» **SOURCE DOCUMENT**:

╔══

Both a snap front kick and a teep kick (front pushing kick) will feature a similar motion, but it is a completely different chamber and motion to do a push than to do a strike.



> As for my examples... I wish I were better with words to explain those applications. I have demonstrated those applications to both Danzan Ryu guys and Shotokan guys. What I find very interesting is how little I have to change from the "spear hand strike" technique in order to demonstrate these applications on an uke, causing him to tap, choke or be thrown. I am sure there are many more applications of this technique.



Maybe a video would help.


----------



## wab25 (Jun 13, 2018)

skribs said:


> The power in the block is more generated from the shoulder, while the strike is generated from the elbow.


Maybe TKD is different. But in Shotokan, there is the idea of body unification. You want your body to move together as a single unit rather than as a collection of separate and independent entities. In Shotokan, the power for the block would be generated from the hips, utilizing the power of the legs. The power for the strike would be generated from the hips, utilizing the power of the legs. You can generate much more power using your entire body, instead of just your shoulder or elbow.



skribs said:


> The feet & hips - both are typically done in a back stance in our curriculum.


This is similar to Shotokan. So, you are learning to do 2 different things here, from the back stance.



skribs said:


> The direction of power from our rear leg is usually more forward in a strike than in a block, which is more lateral.


 Correct. You are using your rear leg differently in these 2 techniques. In one, you are learning to generate forward power from the rear leg, while in back stance. In the other, you are learning to generate lateral power from the rear leg, while in back stance. The application of that power, you are generating, can be used for what ever you want (strike, block, lock, choke, throw...). It just so happens that a block and a strike are used to teach those 2 methods of power generation. It makes teaching the technique easier... but don't limit yourself to only learning about the teaching aids. (Note that there are a lot more things going on here... but I will leave you to look for them)

Please understand that I am not trying to argue here, but rather help you to see past your hands (and forearm and elbow) to see what is in these kata / forms. You are noticing a lot of detail about the hands, the elbows, the shoulders, the feet, the targets... Look at your center, your balance, your body unification... basically all the things between your knees and elbows... with that same degree of detail. There is a lot there to find. At least I think so.

╚══

» **TASKS TO COMPLETE**:
A – In Shotokan, where does the forum thread on blocks and strikes say the power for a block comes from?
B – Continue the forum thread on blocks and strikes, starting after its last sentence.
The records after this point aren't needed.

» **DATASET EXCERPTS**:
╔══

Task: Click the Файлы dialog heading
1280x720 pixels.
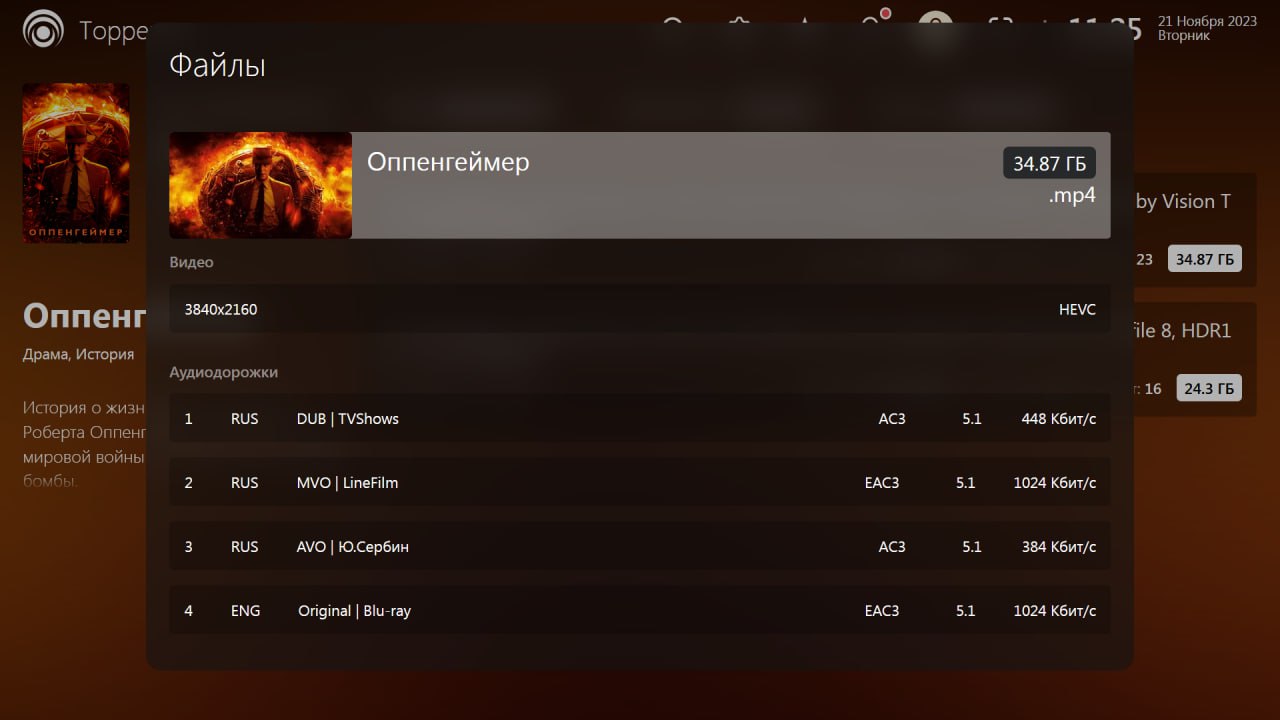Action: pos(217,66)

╚══
╔══

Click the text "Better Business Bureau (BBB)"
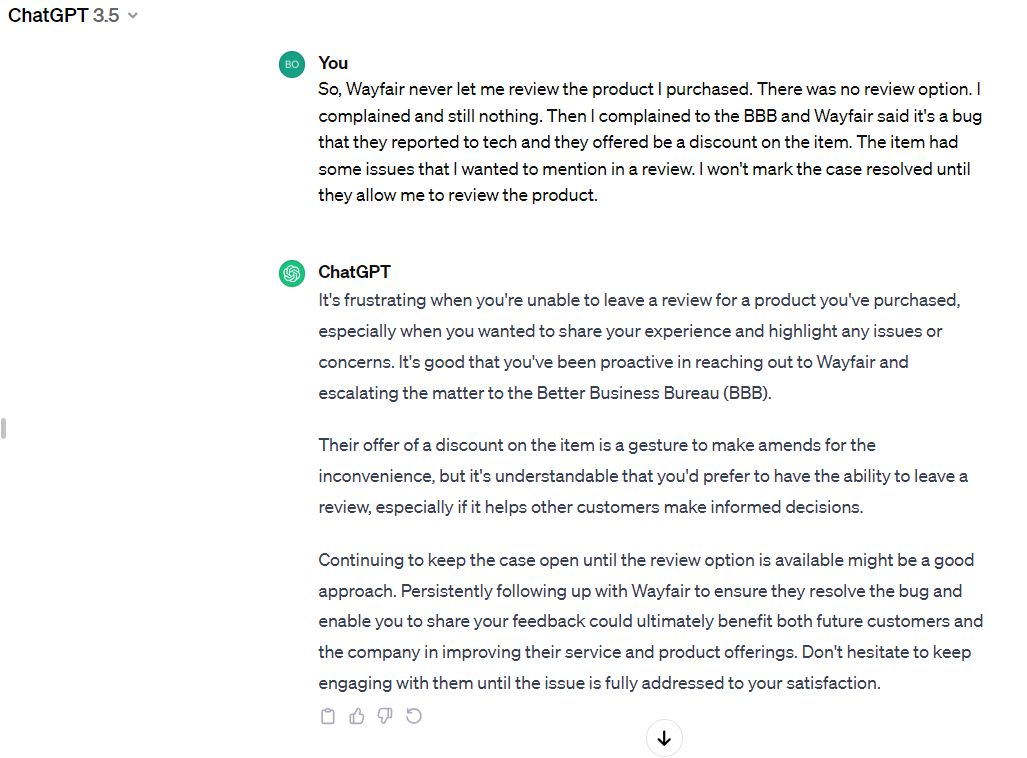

╚══
╔══

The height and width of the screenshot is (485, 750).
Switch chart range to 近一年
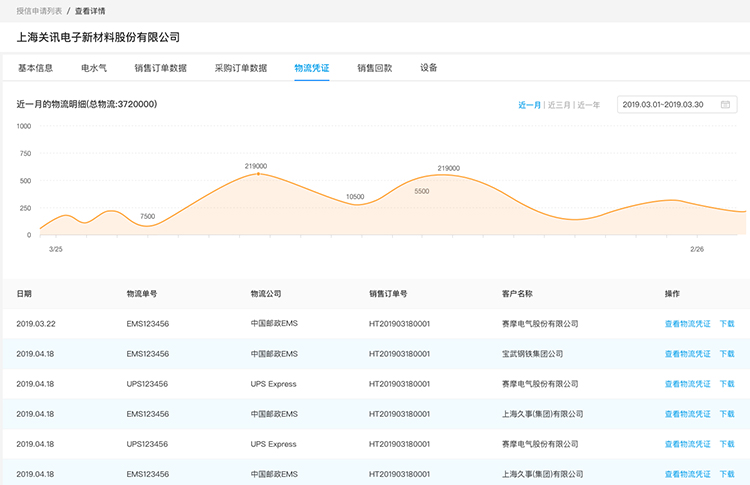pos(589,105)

╚══

» **THE RESULTS**:
A – From the hips, using the power of the legs.

B –
----------



## skribs (Jun 13, 2018)

wab25 said:


> Maybe TKD is different. But in Shotokan, there is the idea of body unification. You want your body to move together as a single unit rather than as a collection of separate and independent entities. In Shotokan, the power for the block would be generated from the hips, utilizing the power of the legs. The power for the strike would be generated from the hips, utilizing the power of the legs. You can generate much more power using your entire body, instead of just your shoulder or elbow.



As I said in the previous sentence, I understand it starts from the foot.  Did you seriously separate these sentences in the quotes so you could post some high-and-mighty "it's not in the arm, it's the whole body" speel?  Is this to make yourself look better or to cut down my argument?  

Would it help if I phrased it like this?  "With the block, the main upper-body joints that are moving are the rotation of the shoulder and the twist of the wrist, whereas with the strike the shoulder and wrist are relatively static and the elbow is the joint with the most movement."



> This is similar to Shotokan. So, you are learning to do 2 different things here, from the back stance.



Yes.  I don't really see the relevance at this point in discussing this, though.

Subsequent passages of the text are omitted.